— Extracted data entries —
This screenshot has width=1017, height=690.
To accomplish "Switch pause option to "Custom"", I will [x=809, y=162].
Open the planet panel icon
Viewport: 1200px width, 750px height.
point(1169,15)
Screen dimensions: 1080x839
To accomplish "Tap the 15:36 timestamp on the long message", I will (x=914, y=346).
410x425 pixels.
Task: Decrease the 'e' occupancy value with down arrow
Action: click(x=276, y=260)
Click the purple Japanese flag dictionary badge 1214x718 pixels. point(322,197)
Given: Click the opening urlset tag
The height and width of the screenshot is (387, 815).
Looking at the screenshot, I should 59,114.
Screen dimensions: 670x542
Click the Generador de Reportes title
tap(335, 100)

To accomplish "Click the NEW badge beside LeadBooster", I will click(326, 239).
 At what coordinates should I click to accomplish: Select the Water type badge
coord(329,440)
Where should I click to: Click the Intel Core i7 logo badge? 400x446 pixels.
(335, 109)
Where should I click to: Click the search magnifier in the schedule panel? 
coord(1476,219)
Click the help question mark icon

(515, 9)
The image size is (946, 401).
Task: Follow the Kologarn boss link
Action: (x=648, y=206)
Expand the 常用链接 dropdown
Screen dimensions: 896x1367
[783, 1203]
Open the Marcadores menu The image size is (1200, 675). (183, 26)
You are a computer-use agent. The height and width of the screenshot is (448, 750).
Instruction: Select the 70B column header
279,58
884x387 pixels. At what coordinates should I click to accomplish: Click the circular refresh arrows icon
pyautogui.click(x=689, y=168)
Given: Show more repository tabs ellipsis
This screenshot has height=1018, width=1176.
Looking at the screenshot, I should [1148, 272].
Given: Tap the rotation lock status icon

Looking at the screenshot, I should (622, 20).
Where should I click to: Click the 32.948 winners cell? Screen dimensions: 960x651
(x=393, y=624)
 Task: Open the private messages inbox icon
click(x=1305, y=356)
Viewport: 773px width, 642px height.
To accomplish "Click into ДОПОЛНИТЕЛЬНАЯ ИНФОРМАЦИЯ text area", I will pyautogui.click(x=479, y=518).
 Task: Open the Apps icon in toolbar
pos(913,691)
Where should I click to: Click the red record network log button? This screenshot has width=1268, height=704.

— Problem to work on —
Exactly reproduce all of the entries above.

— Solution for this problem —
This screenshot has width=1017, height=690.
To accomplish "Switch pause option to "Custom"", I will [x=809, y=162].
Open the planet panel icon
Viewport: 1200px width, 750px height.
point(1169,15)
Screen dimensions: 1080x839
To accomplish "Tap the 15:36 timestamp on the long message", I will (x=914, y=346).
410x425 pixels.
Task: Decrease the 'e' occupancy value with down arrow
Action: click(x=276, y=260)
Click the purple Japanese flag dictionary badge 1214x718 pixels. point(322,197)
Given: Click the opening urlset tag
The height and width of the screenshot is (387, 815).
Looking at the screenshot, I should 59,114.
Screen dimensions: 670x542
Click the Generador de Reportes title
tap(335, 100)

To accomplish "Click the NEW badge beside LeadBooster", I will click(326, 239).
 At what coordinates should I click to accomplish: Select the Water type badge
coord(329,440)
Where should I click to: Click the Intel Core i7 logo badge? 400x446 pixels.
(335, 109)
Where should I click to: Click the search magnifier in the schedule panel? 
coord(1476,219)
Click the help question mark icon

(515, 9)
The image size is (946, 401).
Task: Follow the Kologarn boss link
Action: (x=648, y=206)
Expand the 常用链接 dropdown
Screen dimensions: 896x1367
[783, 1203]
Open the Marcadores menu The image size is (1200, 675). (183, 26)
You are a computer-use agent. The height and width of the screenshot is (448, 750).
Instruction: Select the 70B column header
279,58
884x387 pixels. At what coordinates should I click to accomplish: Click the circular refresh arrows icon
pyautogui.click(x=689, y=168)
Given: Show more repository tabs ellipsis
This screenshot has height=1018, width=1176.
Looking at the screenshot, I should [1148, 272].
Given: Tap the rotation lock status icon

Looking at the screenshot, I should (622, 20).
Where should I click to: Click the 32.948 winners cell? Screen dimensions: 960x651
(x=393, y=624)
 Task: Open the private messages inbox icon
click(x=1305, y=356)
Viewport: 773px width, 642px height.
To accomplish "Click into ДОПОЛНИТЕЛЬНАЯ ИНФОРМАЦИЯ text area", I will pyautogui.click(x=479, y=518).
 Task: Open the Apps icon in toolbar
pos(913,691)
Where should I click to: Click the red record network log button? This screenshot has width=1268, height=704.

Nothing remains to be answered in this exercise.